New Canaan

In New Canaan understatement rules.

There are two Connecticuts. There is Lower Fairfield County and there is everything else. Lower Fairfield County is what most out-of-staters think of when they think of Connecticut. Why not, it’s fabulous.

Saturday afternoon Helaine and I traveled to New Canaan, in the heart of Lower Fairfield County. The trip took less than an hour, but it’s a whole different world.

“According to the New Canaan Advertiser’s 2008 town answer book, in 2007, 254 single family homes were sold in New Canaan with a median sale price of $1.85 million and an average sale price of $2,301,608.”

Yeah, it’s all that. We saw some tidy homes along the main road into town. They’d fit in any community, except here they are impeccably maintained with beautiful lawns and mature plantings. It reminds me of “The Flats” neighborhood in Beverly Hills.

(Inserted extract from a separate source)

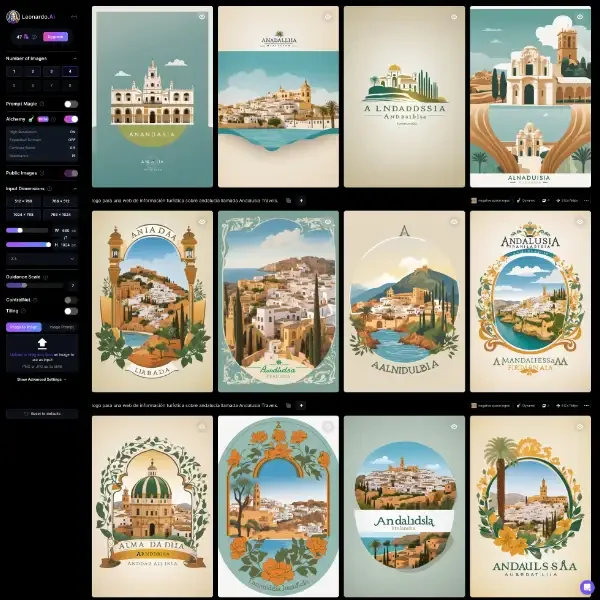This screenshot has width=600, height=600.
Task: Copy the first generation's prompt text
Action: pos(289,201)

It’s tough to walk through New Canaan with high end sedans and SUVs diagonally parked in the center of town and not feel a little intimidated. I suspect Downtown New Canaan today is similar to what it was like 30-40 years ago. I spotted some of the original customers mixed in with newer money residents.

There are tidy stores selling expensive merchandise downtown. Some national chains have taken over where local merchants once operated. The local savings bank is now a Chase branch. The are no garish signs. In New Canaan understatement rules.

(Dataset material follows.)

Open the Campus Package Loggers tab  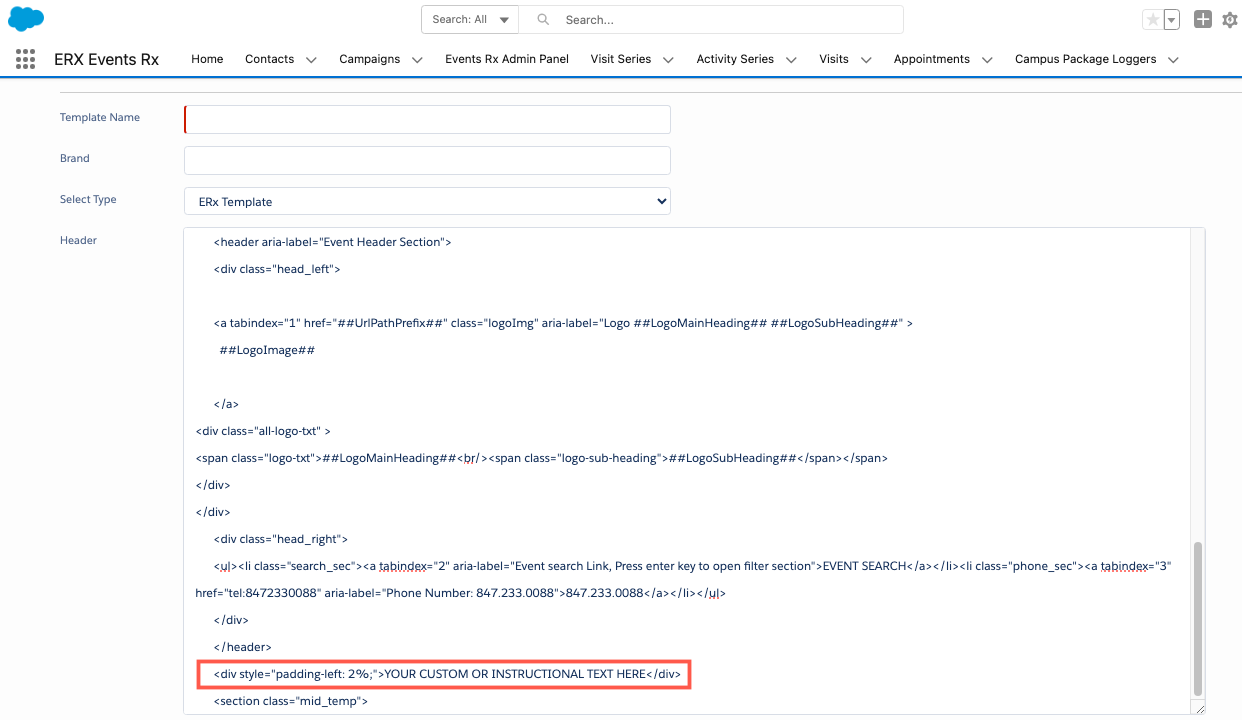coord(1085,59)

Helaine pointed to a store that sold baby clothes and pondered how people could spend hundreds of dollars for an outfit that would fit a child for a month or two.

I wonder how this area will be affected if Lehman Brothers or other huge financial institutions go under or shrink? A lot of Wall Street power commutes from this outpost at the end of its own branch of the Metro-North Railroad.